The rest of the story: http://www.shtfplan.com/headline-ne...ere-are-trains-with-shackles-on-them_04292015

http://personalliberty.com/texas-ra...shell-there-are-trains-with-shackles-on-them/


----------



## Quietsurvivalist (Apr 26, 2015)

Mythical ?Train cars with Shackles? in them | The Quiet Survivalist

Aaaaaaaaaaaaaaannnnnnnnnnddddddddd for the less psychotic the truth. I see these cars all the time. They are in Texas because.......wait for it.........there are car dealerships in Texas.

"According to the law enforcement insider there are trains moving throughout Texas and some of them have been outfitted with shackles, presumably to "transport prisoners of some sort."

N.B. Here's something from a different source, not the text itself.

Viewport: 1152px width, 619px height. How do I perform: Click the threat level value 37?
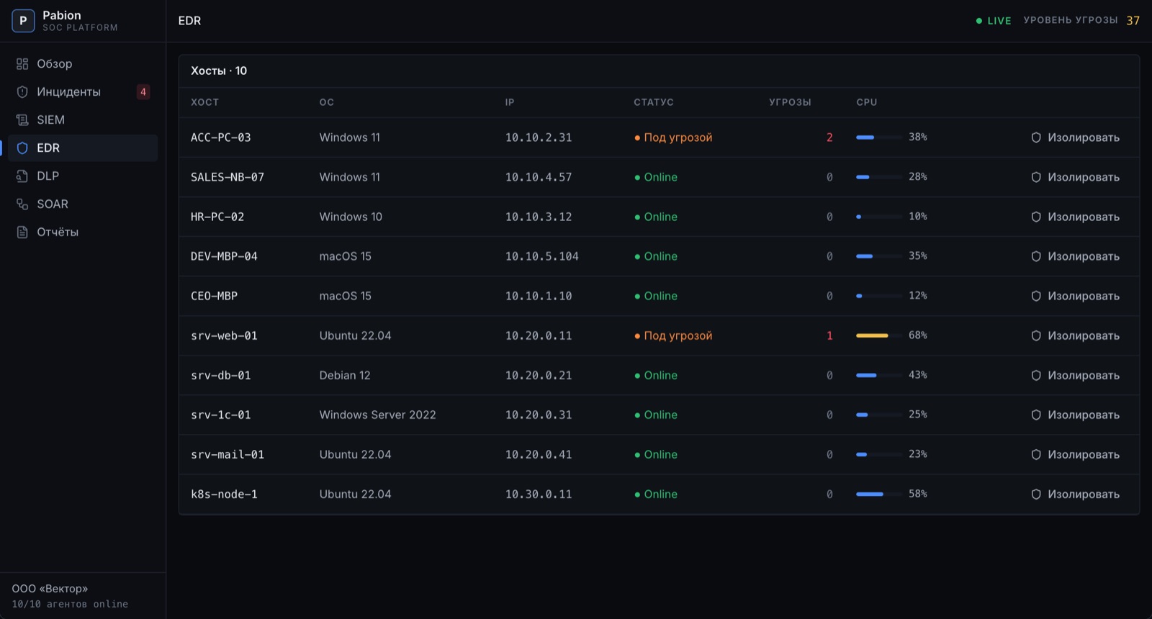coord(1133,21)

Yes the dangerous Toyota pick up and Ford Mustang, code words for prisoner used car salesmen who were caught being honest.

"I have not personally seen them, but I know personnel that have seen this."

Beware the hearsay booger eater anonymous post

No where in here in the quoted post is there any validation of the person claiming to be a Texas Ranger. My kid could have written this and said it was from space aliens and it wouldn't be less credible


----------



## Mad Trapper (Feb 12, 2014)

Quietsurvivalist said:


> Mythical ?Train cars with Shackles? in them | The Quiet Survivalist
> 
> Aaaaaaaaaaaaaaannnnnnnnnnddddddddd for the less psychotic the truth. I see these cars all the time. They are in Texas because.......wait for it.........there are car dealerships in Texas.
> 
> ...


The trains with shackles would be useful for the "protesters"/savages from Ferguson/Baltimore.


----------



## rice paddy daddy (Jul 17, 2012)

***NOTE TO SELF: Buy more stock in Reynolds Aluminum. Tinfoil sales are projected to go through the roof.


----------



## AquaHull (Jun 10, 2012)

https://www.google.com/search?q=liv...v&sa=X&ei=IXtDVe79JYykgwTv4YGYCA&ved=0CCkQsAQ

Lots of these cars had shackles to restrain the livestock


----------



## SOCOM42 (Nov 9, 2012)

Nearby me, there is a car depot, where there are about 2,000 at any one time. 
The trains bringing them in do not have any restraints other than what they use to tie down the cars.
I have walked by these cars on the track where there may be a 100 stopped waiting to unload into the yard a mile and a half away.
The depot I speak of is the distribution center for New England.
The engineers driving those trains stop at the local greasy spoon for lunch before going into the depot. 
You can go and look at the new cars with no problem.
Tracks are only 50 feet behind the building.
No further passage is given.